Drawbacks of Good Habits
16: How to Stick with Good Habits Every Day
- Goodhearts
- The most important thing I learned in this chapter is that tracking habits is good, but it’s important to measure the right thing and apply all of the habit rules to measuring (make it obvious, easy, etc). Beware of vanity metrics and if a measure plateaus, pick a different one to keep you from stalling out on your habit.
20: The Downside of Creating Good Habits
- Very humbling! Developing good habits won’t get you to mastery of a skill, it will only get you good enough. To keep getting better and to reach mastery you need dedicated practice and regular revising of your habits.
- Reflection and review make sure your habits continue to help you grow.
- It’s important that you don’t cling to your identity and reframe it in ways that can be changed, because it can and will.
Conclusion: The Secrets to Results That Last
- Keep working at your habits
- Something else I realized: track your habits at all levels: day-to-day tracking, aggregate up and measure over time as well.

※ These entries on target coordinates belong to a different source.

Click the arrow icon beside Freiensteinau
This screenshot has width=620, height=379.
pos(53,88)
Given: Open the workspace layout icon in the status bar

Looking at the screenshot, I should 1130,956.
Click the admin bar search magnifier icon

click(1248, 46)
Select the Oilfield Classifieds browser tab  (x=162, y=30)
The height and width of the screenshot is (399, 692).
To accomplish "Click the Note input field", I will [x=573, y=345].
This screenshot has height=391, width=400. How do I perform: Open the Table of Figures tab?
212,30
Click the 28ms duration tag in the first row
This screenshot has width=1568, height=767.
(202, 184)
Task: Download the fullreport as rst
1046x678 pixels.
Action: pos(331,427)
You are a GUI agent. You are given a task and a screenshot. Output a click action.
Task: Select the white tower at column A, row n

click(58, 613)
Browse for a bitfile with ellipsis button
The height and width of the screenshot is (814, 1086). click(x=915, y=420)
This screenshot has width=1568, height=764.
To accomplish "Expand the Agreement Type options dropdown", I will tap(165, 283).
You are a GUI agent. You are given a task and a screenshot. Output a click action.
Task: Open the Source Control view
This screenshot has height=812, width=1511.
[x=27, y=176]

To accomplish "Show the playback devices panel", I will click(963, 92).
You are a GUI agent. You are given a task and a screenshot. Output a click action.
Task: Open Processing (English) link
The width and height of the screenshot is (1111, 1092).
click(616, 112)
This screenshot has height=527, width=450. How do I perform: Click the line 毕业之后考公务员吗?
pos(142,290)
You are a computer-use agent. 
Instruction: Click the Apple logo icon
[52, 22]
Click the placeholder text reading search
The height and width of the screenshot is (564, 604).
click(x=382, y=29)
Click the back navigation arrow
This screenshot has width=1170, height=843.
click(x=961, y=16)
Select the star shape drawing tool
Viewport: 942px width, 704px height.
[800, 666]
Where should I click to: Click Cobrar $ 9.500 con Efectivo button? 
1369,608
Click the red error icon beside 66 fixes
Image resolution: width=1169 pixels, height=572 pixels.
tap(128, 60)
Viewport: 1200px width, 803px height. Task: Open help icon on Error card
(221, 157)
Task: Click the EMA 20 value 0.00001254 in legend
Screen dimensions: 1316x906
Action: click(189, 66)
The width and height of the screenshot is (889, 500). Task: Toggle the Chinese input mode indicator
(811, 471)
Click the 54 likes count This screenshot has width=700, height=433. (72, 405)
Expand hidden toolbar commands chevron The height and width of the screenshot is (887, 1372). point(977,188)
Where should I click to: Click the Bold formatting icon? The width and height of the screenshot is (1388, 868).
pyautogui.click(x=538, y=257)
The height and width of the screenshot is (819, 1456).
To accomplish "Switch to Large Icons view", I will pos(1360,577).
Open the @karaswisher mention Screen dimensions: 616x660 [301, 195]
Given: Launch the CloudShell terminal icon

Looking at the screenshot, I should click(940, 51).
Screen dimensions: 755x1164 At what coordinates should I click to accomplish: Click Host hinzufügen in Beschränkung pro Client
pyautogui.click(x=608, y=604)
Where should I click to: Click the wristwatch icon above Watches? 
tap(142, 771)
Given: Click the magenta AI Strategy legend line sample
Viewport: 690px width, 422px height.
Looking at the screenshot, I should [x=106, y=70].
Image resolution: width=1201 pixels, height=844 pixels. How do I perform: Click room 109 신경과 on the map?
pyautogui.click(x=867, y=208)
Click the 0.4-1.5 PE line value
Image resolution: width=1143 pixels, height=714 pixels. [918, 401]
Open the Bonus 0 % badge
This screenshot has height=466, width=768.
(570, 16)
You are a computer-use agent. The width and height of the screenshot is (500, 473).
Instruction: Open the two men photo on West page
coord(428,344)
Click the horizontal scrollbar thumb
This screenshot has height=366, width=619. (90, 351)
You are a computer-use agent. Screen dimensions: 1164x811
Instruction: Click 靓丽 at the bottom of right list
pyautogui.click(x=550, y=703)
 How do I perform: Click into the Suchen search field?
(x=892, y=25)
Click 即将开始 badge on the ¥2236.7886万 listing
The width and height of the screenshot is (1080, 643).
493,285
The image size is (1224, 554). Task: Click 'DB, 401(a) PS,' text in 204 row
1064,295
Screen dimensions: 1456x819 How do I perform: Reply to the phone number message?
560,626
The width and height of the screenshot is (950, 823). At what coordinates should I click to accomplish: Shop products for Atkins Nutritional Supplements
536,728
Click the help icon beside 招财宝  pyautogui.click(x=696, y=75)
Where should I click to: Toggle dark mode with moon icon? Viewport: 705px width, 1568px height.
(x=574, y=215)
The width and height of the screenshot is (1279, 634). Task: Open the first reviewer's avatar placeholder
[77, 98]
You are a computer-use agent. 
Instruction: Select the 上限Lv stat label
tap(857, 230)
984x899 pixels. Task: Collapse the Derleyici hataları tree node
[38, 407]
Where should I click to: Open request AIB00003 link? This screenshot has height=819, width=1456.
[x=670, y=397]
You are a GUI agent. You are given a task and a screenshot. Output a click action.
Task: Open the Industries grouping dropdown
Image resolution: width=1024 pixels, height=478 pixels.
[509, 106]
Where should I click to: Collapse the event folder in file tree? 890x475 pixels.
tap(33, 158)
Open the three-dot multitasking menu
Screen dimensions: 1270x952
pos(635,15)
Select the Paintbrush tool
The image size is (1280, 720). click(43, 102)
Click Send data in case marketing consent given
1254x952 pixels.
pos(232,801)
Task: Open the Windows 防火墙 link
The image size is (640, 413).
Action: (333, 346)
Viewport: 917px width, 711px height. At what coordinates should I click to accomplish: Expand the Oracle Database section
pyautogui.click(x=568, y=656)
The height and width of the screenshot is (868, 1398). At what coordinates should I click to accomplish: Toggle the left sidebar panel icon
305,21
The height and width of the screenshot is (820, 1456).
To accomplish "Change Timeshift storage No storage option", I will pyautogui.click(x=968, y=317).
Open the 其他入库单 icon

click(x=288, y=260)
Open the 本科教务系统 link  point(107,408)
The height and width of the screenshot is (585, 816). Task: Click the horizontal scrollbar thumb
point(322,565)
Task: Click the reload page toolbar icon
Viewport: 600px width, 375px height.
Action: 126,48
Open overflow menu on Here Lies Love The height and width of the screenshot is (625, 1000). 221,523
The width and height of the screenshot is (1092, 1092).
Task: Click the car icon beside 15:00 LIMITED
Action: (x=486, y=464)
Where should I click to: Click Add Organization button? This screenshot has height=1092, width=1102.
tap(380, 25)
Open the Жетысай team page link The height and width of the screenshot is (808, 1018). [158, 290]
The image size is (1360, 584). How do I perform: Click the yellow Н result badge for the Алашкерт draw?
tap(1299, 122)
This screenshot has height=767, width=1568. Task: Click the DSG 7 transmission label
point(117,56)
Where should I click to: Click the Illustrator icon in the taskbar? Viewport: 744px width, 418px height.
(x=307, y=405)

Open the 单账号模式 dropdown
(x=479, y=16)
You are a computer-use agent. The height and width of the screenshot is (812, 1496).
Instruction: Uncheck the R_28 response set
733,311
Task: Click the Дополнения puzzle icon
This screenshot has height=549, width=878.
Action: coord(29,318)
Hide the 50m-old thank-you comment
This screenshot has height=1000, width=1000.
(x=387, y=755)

Little Lessons from the Four Laws
One of the biggest productivity issues people have is the lack of ability to say no and be honest with themselves.
If you keep saying something is a priority but you never act on it, then you don’t really want it. It’s time to have an honest conversation with yourself. Your actions reveal your true motivations.
Finding healthy ways to relieve or subdue that temptation is important (i.e distraction)
This makes self-control ineffective because inhibiting our desires does not usually resolve them. Resisting temptation does not satisfy your craving; it just ignores it. It creates space for the craving to pass. Self-control requires you to release a desire rather than satisfy it.
The importance of making little changes.
it took me three months to get one thousand subscribers. When I hit that milestone, I told my parents and my girlfriend. We celebrated. I felt excited and motivated. A few years later, I realized that one thousand people were signing up each day. And yet I didn’t even think to tell anyone. It felt normal. I was getting results ninety times faster than before but experiencing little pleasure over it. It wasn’t until a few days later that I realized how absurd it was that I wasn’t celebrating something that would have seemed like a pipe dream just a few years before.
Big Takeaways
Conclusion Discussion (5 minutes recording / 0-5 minutes edited)
- This is what I want all “self help” books to be like: short, well-organized, easy to summarize, cheat sheets, templates, and lots of actionable information, and loads of supplemental material that continues to release after your purchase and is given in formats that will always be yours.
- When I rate books, I reserve 5 stars for anything that I find myself thinking about time and again after I’ve put the book down. This usually means my initial impression is always to give something a 4-star rating if I’m really happy with what I got out of it, and then I later revise my rating months later (on Goodreads or elsewhere) to 5-stars when I realize I’m still thinking about it. I already know I’ll be putting lots of thought into this James Clear’s approach well after putting my thoughts on the air.
- I am really eager to start using the concepts in the book. Leo, do you want to run some habit experiments with me?